### WORK TO COMPLETE
Output every line of the material exactly, omitting images.

━━━━━ INFORMATION SHOWN ━━━━━

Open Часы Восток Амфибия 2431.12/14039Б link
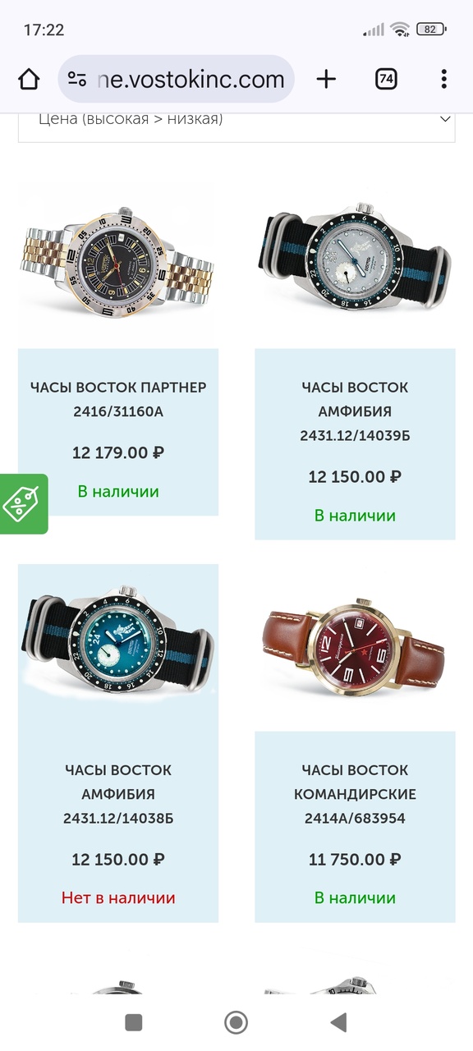 [x=355, y=411]
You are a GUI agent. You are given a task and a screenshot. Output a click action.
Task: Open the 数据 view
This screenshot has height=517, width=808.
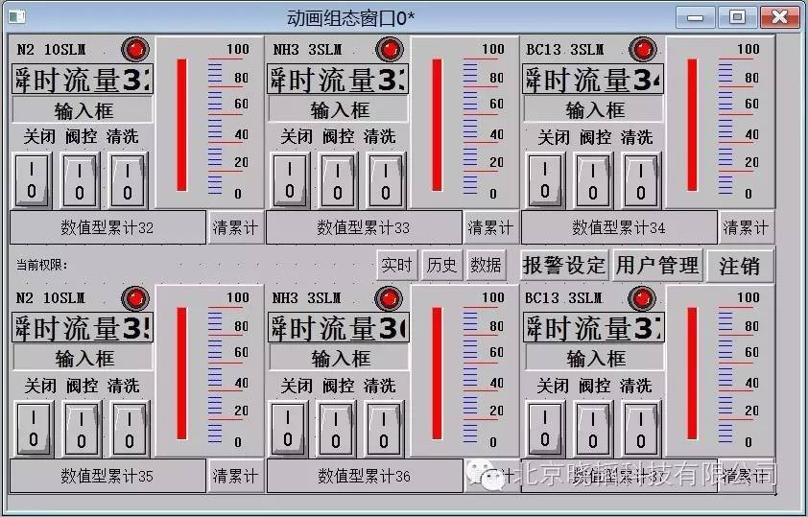tap(487, 266)
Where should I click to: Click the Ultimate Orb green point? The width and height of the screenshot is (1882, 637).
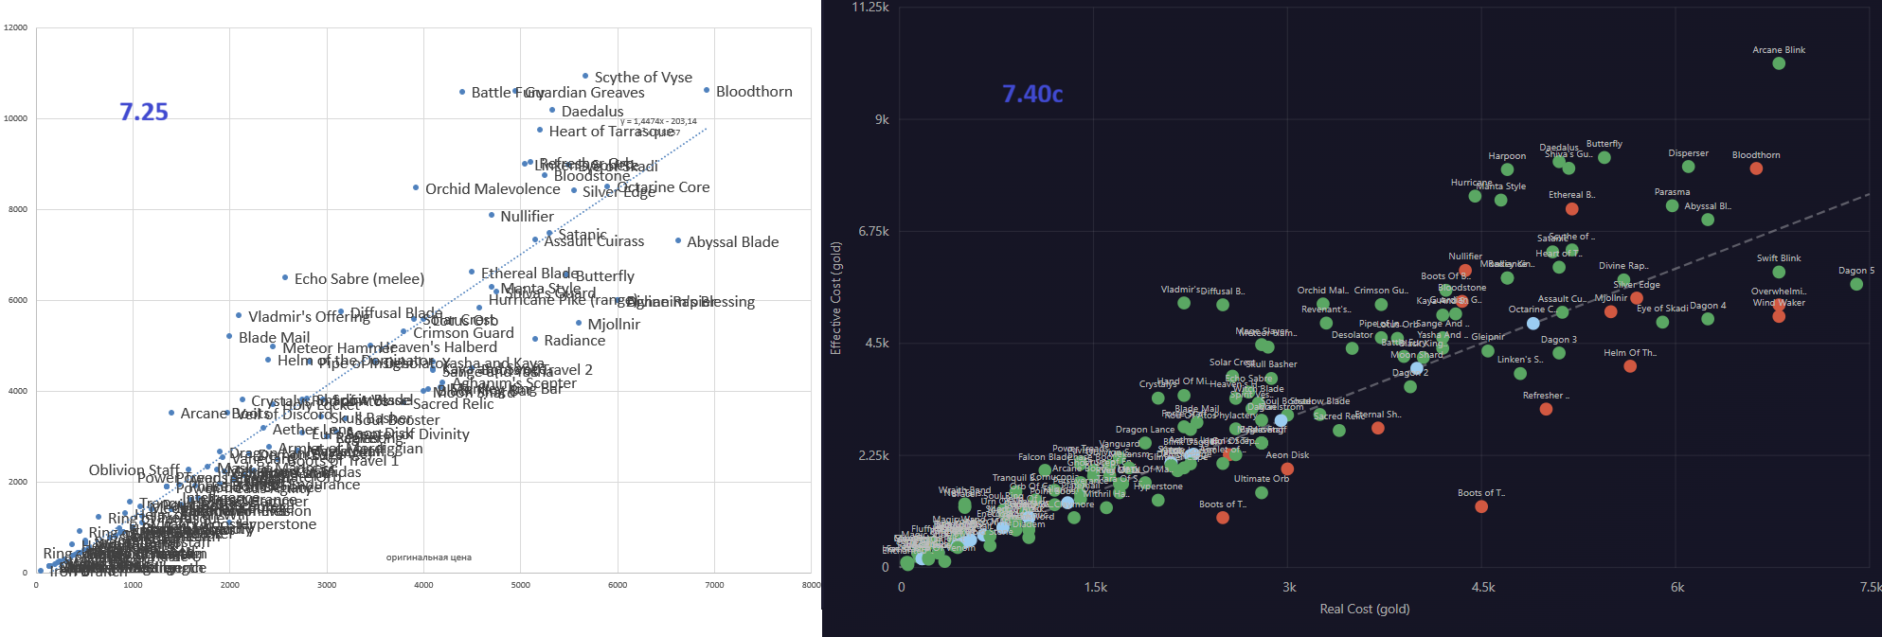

━━━━━

### RESULT OF THE EXERCISE
Open Часы Восток Амфибия 2431.12/14039Б link
 [x=355, y=411]
You are a GUI agent. You are given a task and a screenshot. Output a click action.
Task: Open the 数据 view
This screenshot has height=517, width=808.
tap(487, 266)
Where should I click to: Click the Ultimate Orb green point? The width and height of the screenshot is (1882, 637).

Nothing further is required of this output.